We are surrounded by fragility. Everything and everyone we know of…is fragile.
One way or another.
Like the butterfly. With fragile wings. Yet colorful and bright. How they can disintegrate.
Or the glass…beautifully shaped, but it can shatter.
It is all fragile. Like sleep.
And what goes on…when we dream. And when we stop.
Yes…i know what tranquility is. I know what it means.
I know what happens in tranquility.
It is a journey away from what is enraged. Within you..or outside.
Tranquility is a spell. I have felt tranquility but tasted violence. Have i amalgamated both?
It is not possible. I think not. It is a spell…among the few spells that i know.
I am a magician.
It is calm….when there is quiet.
Can i describe it? Can anyone describe it?
It is the state when surely…*All is violent…..all is blur*
So it is really late in the night. I am tired and i can not sleep.
It has been moments i have not written something like i did before. Years since i have felt like before.
It is hot and sweaty. I feel absolutely horrid. I am hungry but sick.
I can not say i am alone…i am never alone.
There is nothing that can please me right now. But i know that tomorrow when i wake up..from sleep..because it will come eventually, it will altogether be different.

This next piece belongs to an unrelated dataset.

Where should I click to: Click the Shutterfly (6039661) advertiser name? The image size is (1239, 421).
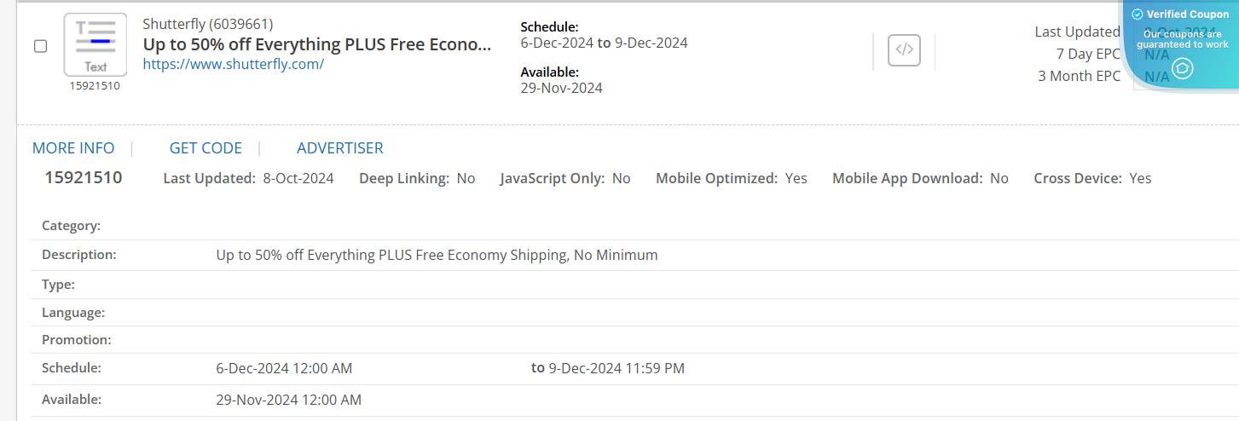[x=208, y=24]
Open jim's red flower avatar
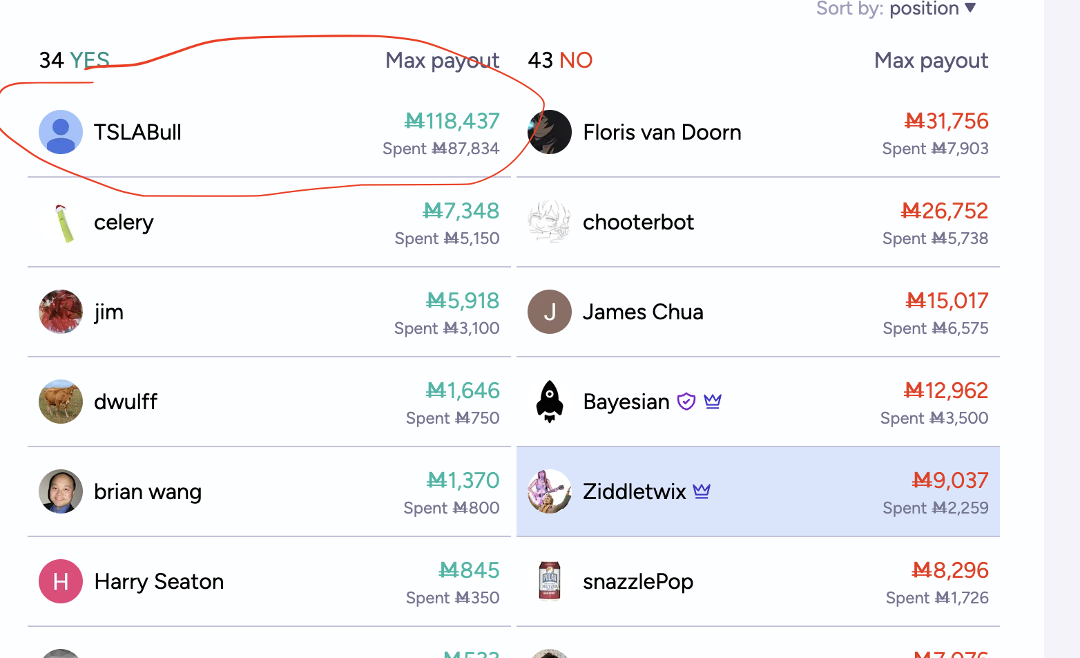The image size is (1080, 658). (x=61, y=312)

I know not when eventually it will, but i know. A time will come my body will grow tired and weary of being tired and weary.
And that is that.
I see people doing things, and hear them talking, but i know they can not see me…pulling the few magic tricks i know up my sleeve nor can they listen or hear the spells i know so well.
They are all dazed.
It is now late…and i have nothing to do or feel. I am sleepless.